La lettre ouverte envoyée par le
juge Mokhtar Yahyaoui
au Président de la république
Tunisienne
Le 6 juillet
2001
Monsieur le président de
la République, président du Conseil Supérieur de la Magistrature,
Je vous adresse cette
lettre pour vous faire part de ma condamnation et de mon refus de la
situation catastrophique à laquelle est parvenue la justice tunisienne. Les
choses en sont arrivées, en effet, au point que l'autorité judiciaire et les
magistrats ont été dépossédés de leurs prérogatives constitutionnelles et
qu'ils ne sont plus à même d'assumer leurs responsabilités au service de la
justice en tant qu'institution républicaine indépendante. C'est pourtant
cette indépendance qui peut permettre aux magistrats d'apporter leur
contribution à la construction de l'avenir de leur patrie et à
l'accomplissement effectif du rôle qui leur est dévolu dans la protection
des Droits et des Libertés.
Les magistrats tunisiens
sont frustrés et exaspérés, à tous les niveaux, par l'obligation qui leur
est faite de rendre des verdicts qui leur sont dictés par l'autorité
politique et qui ne sont susceptibles de faire l'objet d'aucune prise de
distances ou de critique. Cela aboutit à des jugements qui, le plus souvent,
ne reflètent que l'interprétation que le pouvoir exécutif veut bien donner
de la loi.
Soumis à un harcèlement
des plus contraignants, les magistrats tunisiens n'ont plus aucune marge
pour tenter de mener leur mission de façon équitable. Traités de haut, dans
des conditions de peur, de suspicion et de délation, ils sont confrontés à
des moyens d'intimidation et de coercition qui entravent leur volonté et les
empêchent d'exprimer leurs véritables convictions. Leur dignité est
quotidiennement bafouée et leur image négative au sein de l'opinion publique
se confond avec la crainte, l'arbitraire et l'injustice, au point que le
seul fait d'appartenir à notre corporation est dégradant aux yeux des
opprimés et des gens d'honneur.
La justice tunisienne est
soumise à l'implacable tutelle d'une catégorie d'opportunistes et de
courtisans qui sont parvenus à constituer une véritable justice parallèle
qui se situe hors de toutes les normes de la légalité et qui a accaparé le
Conseil National de la Magistrature et la majorité des postes sensibles dans
les différents tribunaux. Ignorant le sens même des notions d'impartialité
et d'objectivité, leur action nuisible a abouti à substituer à l'idée
d'indépendance celle de démission [les deux termes sont phonétiquement très
proches en arabe : NDLT]. Cela a engendré un véritable sentiment
d'écœurement chez les véritables magistrats impartiaux. Empêchés de jouer le
rôle auquel ils aspirent, ceux-ci ne peuvent assumer leurs responsabilités,
ni mettre leurs compétences au service d'une justice sereine et de l'intérêt
de leur patrie.
Cette catégorie de
magistrats aux ordres fait commerce de son allégeance pour imposer l'esprit
de dépendance et de soumission contrecarrant toute idée de changement et
d'adaptation créatrice et s'identifiant avec zèle au régime politique en
place. Leur objectif est de systématiser la confusion entre le régime et l'Etat
en accaparant toutes les institutions. Ce comportement, qui favorise la
discorde et la confrontation, constitue, en réalité, le véritable danger
pour l'ordre, la sécurité et la stabilité.

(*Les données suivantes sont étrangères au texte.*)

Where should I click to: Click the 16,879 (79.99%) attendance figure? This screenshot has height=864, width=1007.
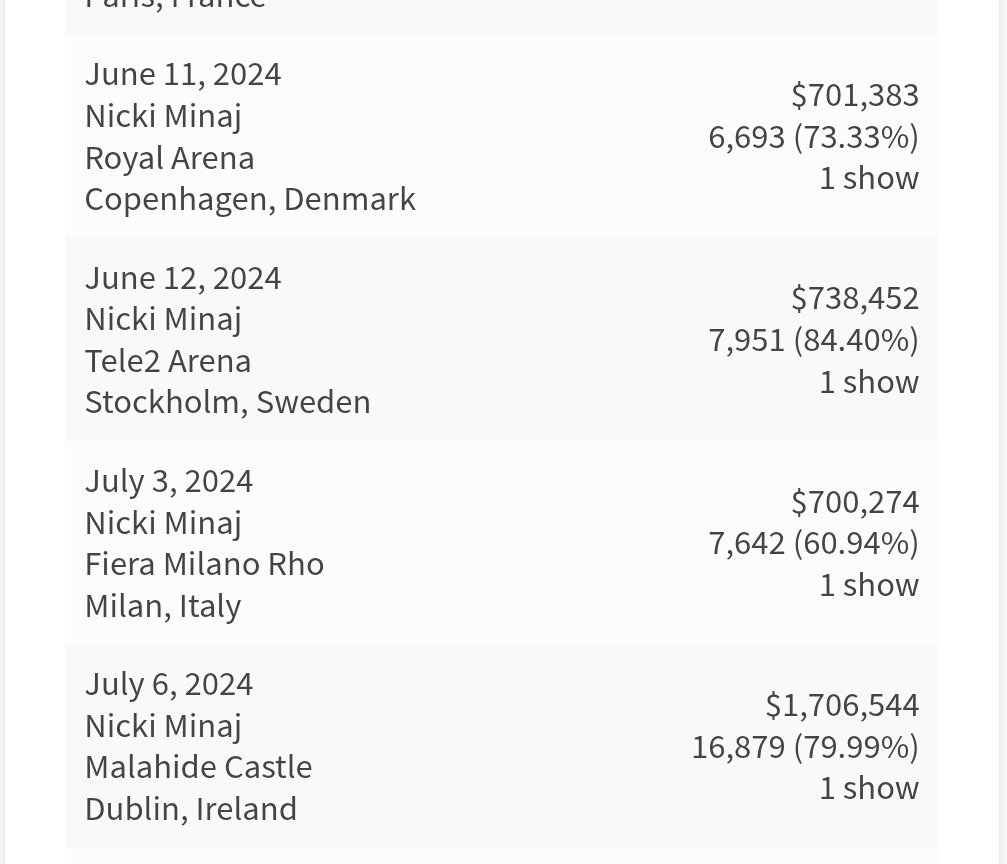click(x=805, y=747)
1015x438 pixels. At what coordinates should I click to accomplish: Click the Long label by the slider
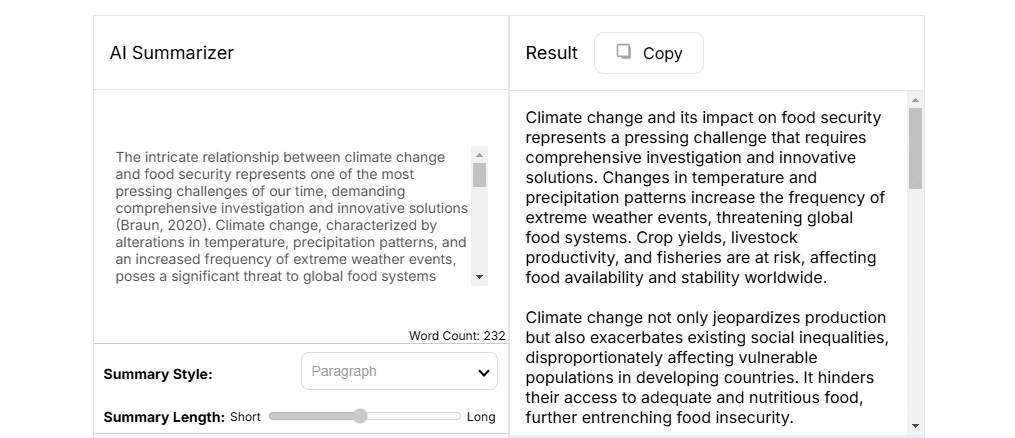[481, 417]
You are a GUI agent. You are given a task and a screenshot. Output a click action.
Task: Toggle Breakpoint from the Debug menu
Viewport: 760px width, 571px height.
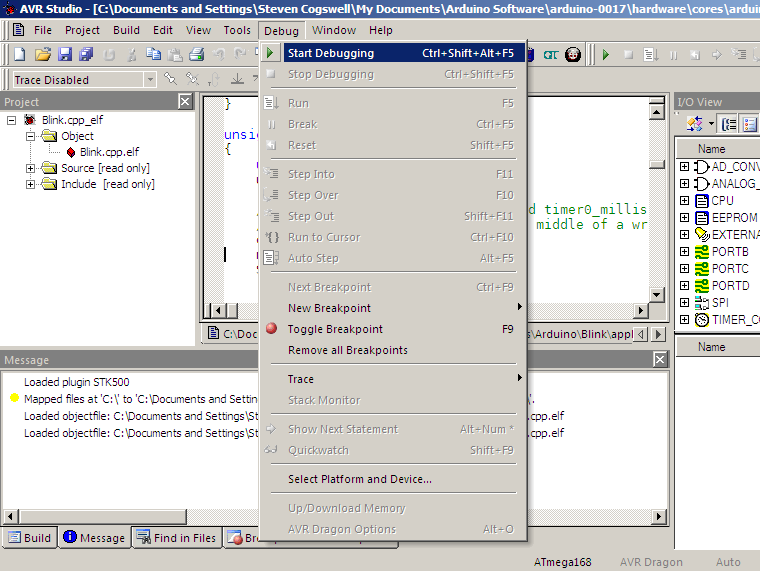(x=335, y=329)
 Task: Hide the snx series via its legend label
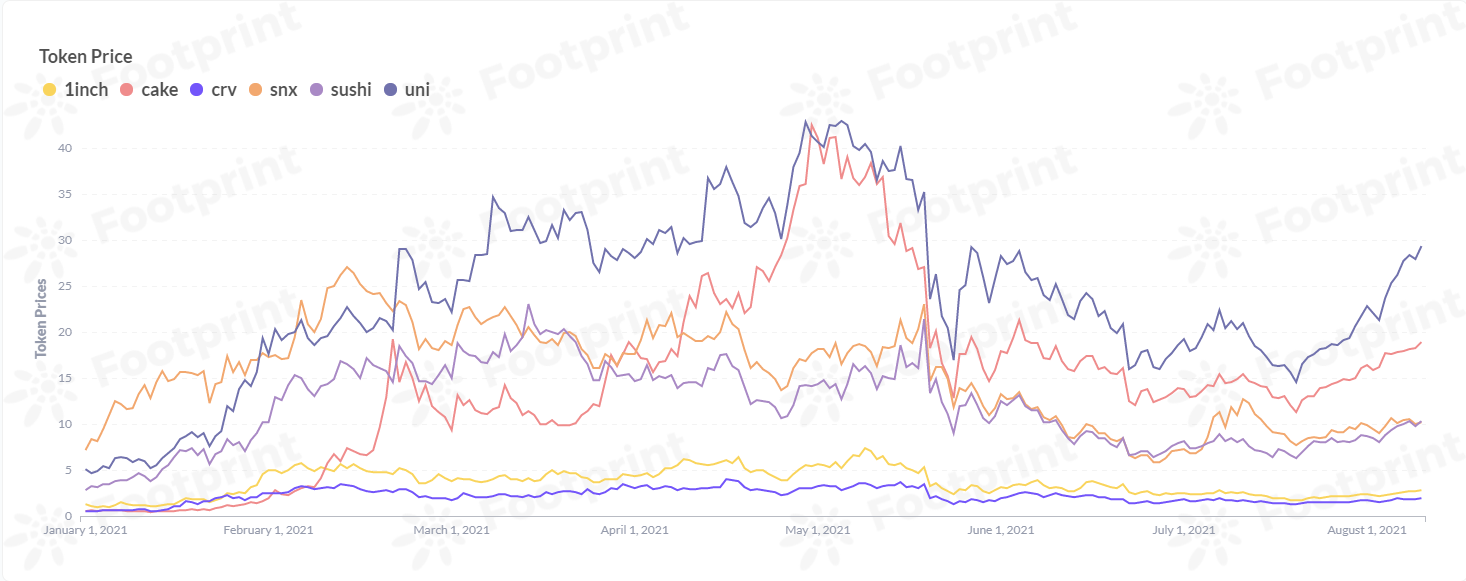click(x=284, y=90)
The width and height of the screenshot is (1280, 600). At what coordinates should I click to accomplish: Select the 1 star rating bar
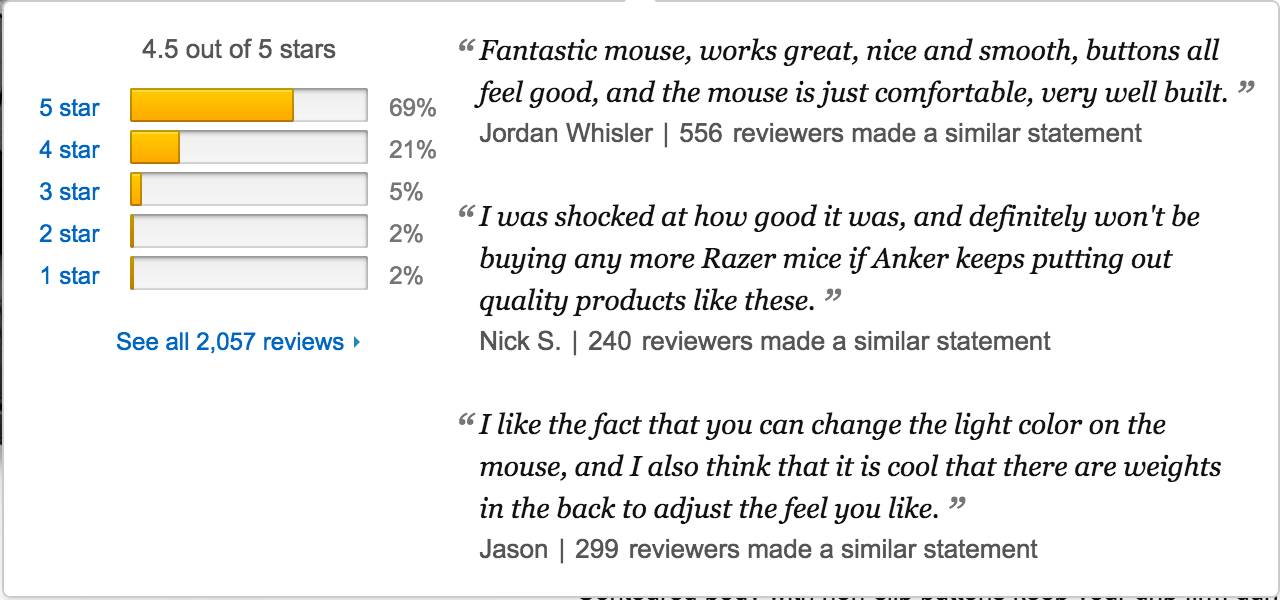tap(249, 273)
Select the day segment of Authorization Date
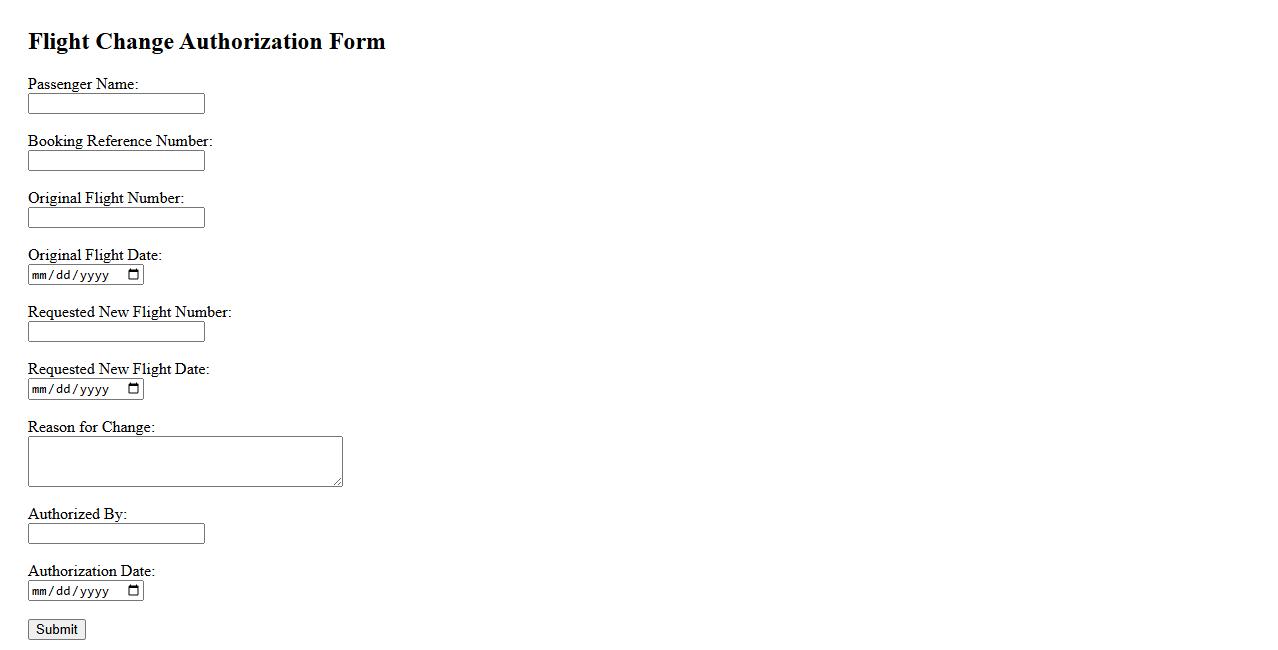The width and height of the screenshot is (1278, 650). [64, 591]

Notre pratique quotidienne
nous a permis d'apprécier la véritable réalité vécue par les magistrats et
cela nous incite à passer outre l'obligation de réserve à laquelle nous nous
étions tenus. Dans une situation de verrouillage de toutes les possibilités
d'un dialogue un tant soit peu serein et équilibré, le silence ne peut plus
être de mise et le cri de nos consciences s'impose comme une nécessité à
laquelle j'ai décidé de ne pas me dérober, même si nos prisons devaient,
paradoxalement, devenir l'endroit le plus propice pour retrouver la dignité,
la liberté et la tranquillité de la conscience.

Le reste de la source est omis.